As for without_access_control, I have such a method in my test helper. I plan to integrate it as test infrastructure into the plugin in the future. Looks like this in my helper:
def without_access_control
Authorization.ignore_access_control(true)
yield
ensure
Authorization.ignore_access_control(false)
end
def with_user (user)
prev_user = Authorization.current_user
Authorization.current_user = user
yield
ensure
Authorization.current_user = prev_user
end
Steffen
Posted by Steffen Bartsch on September 22nd, 2008.
Hi Steffen,
This is great. I have a question about AND-ing if_attribute or passing additional conditions. Is it possible?
These are all pseudo-code, but hopefully get the gist across.
Something like
if_attribute :owner => is{user} and if_attribute :color => is{”blue”}
Or pass named_scopes as conditions
# if_attribute :named_scope?(user) => is{true}
Or pass arguments to attributes
# if_attribute :find_this(user)
Also, could you say a bit more or give an example of the :context option in use?
Thanks,
Sarah
Posted by Sarah on November 19th, 2008.
Sarah,
> This is great. I have a question about AND-ing if_attribute or
> passing additional conditions. Is it possible?
following your example, the easiest way is to combine those attributes:
if_attribute :owner => is {user}, :color => “blue”
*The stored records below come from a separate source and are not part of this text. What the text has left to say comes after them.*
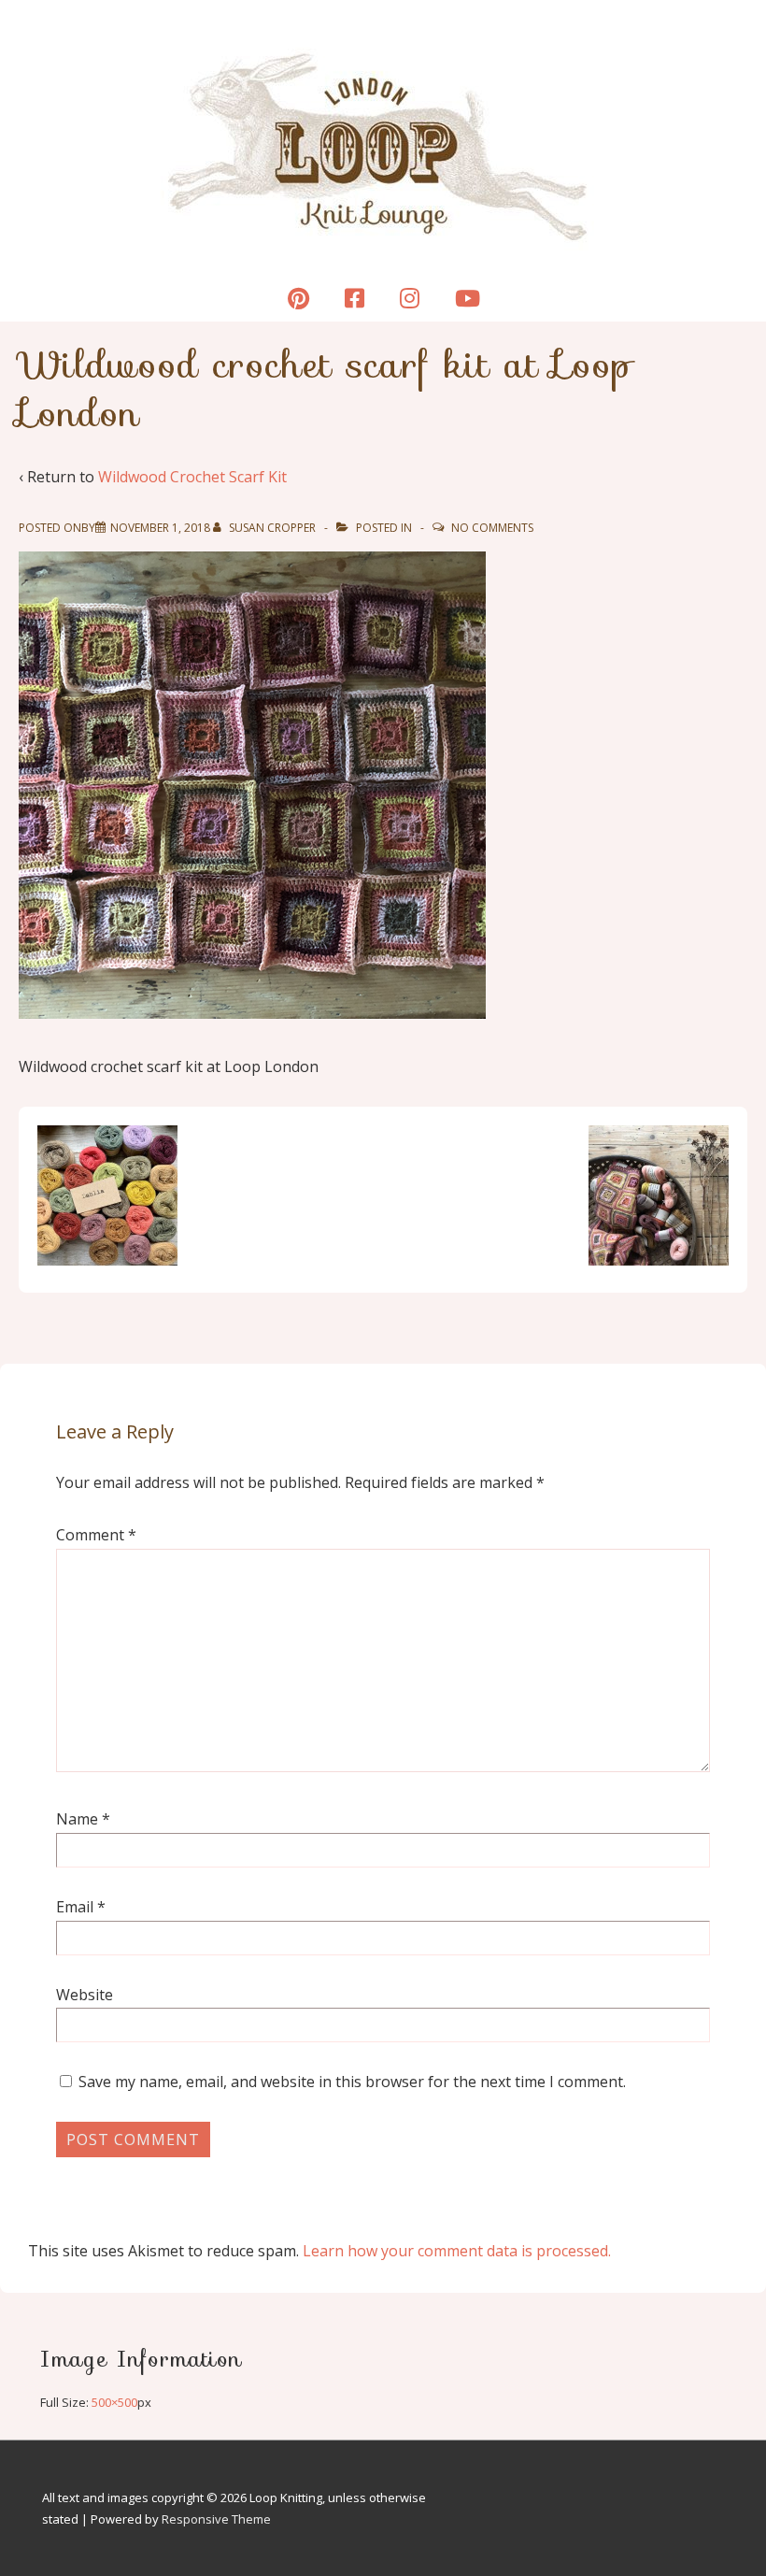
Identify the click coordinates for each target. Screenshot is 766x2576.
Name (77, 1819)
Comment (96, 1534)
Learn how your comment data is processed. (457, 2250)
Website (84, 1994)
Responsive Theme (216, 2519)
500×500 (114, 2402)
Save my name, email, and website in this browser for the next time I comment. (352, 2081)
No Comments (492, 528)
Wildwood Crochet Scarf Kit (192, 476)
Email (74, 1906)
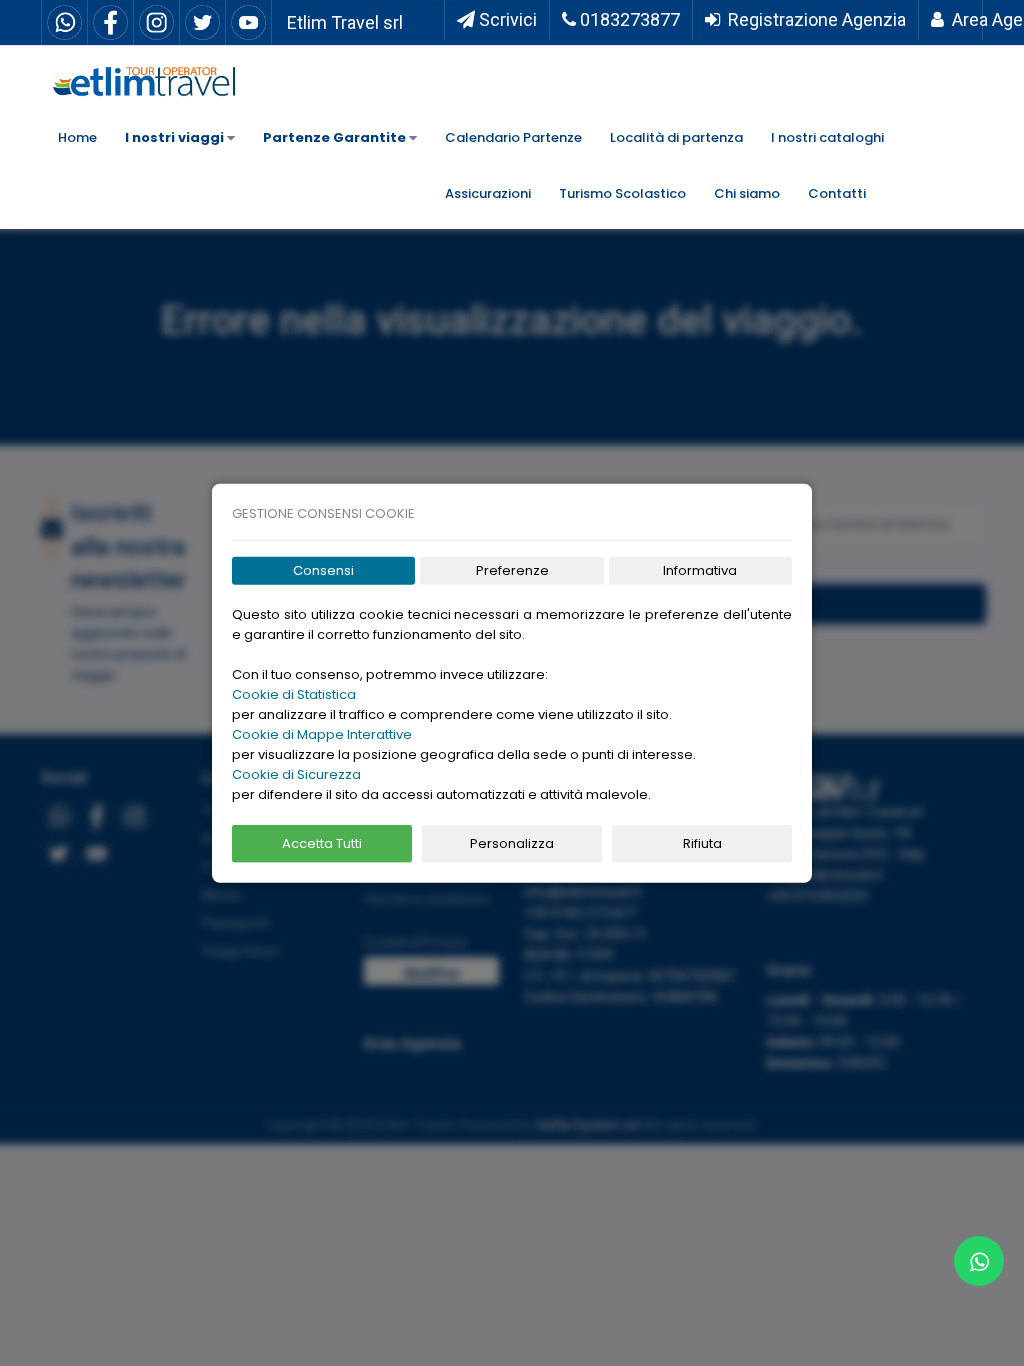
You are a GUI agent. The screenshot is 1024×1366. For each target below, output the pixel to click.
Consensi (323, 570)
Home (77, 137)
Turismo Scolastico (622, 193)
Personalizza (512, 843)
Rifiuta (702, 843)
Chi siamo (747, 193)
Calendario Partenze (513, 137)
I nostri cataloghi (827, 137)
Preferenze (512, 570)
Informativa (700, 570)
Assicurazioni (488, 193)
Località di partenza (676, 137)
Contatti (837, 193)
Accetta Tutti (322, 843)
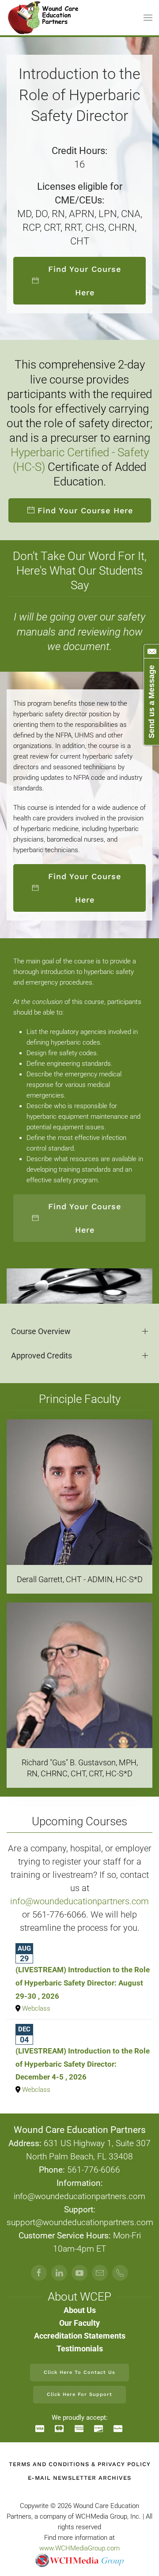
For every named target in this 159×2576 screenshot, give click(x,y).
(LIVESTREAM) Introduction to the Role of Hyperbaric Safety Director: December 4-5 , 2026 (82, 2064)
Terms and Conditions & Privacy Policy (80, 2464)
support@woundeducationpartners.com (80, 2222)
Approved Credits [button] (41, 1355)
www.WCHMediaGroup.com (79, 2548)
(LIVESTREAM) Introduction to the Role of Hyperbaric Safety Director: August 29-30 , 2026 (82, 1983)
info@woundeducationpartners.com (79, 1901)
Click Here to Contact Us (79, 2372)
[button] (148, 17)
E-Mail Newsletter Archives (79, 2477)
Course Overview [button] (41, 1331)
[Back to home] (44, 17)
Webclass (36, 2008)
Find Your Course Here (84, 280)
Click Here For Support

> Or pass named_scopes as conditions
> # if_attribute :named_scope?(user) => is{true}
>
> Or pass arguments to attributes
> # if_attribute :find_this(user)
No, currently if_attribute is limited to attributes and associations. Could you give me an extended, real-world example to convince me that this is actually necessary?
> Also, could you say a bit more or give an example of the
> :context option in use?
E.g. in
has_permission_on :employees, :to => :read
the context is :employees. In controllers, the context is usually inferred from the controller name (e.g. EmployeesController). If a different context should be employed for authorization checks, you can pass that with the :context option.
The documentation at
http://www.tzi.org/~sbartsch/declarative_authorization/0.1/
could be of additional help.
Steffen
Posted by Steffen Bartsch on November 19th, 2008.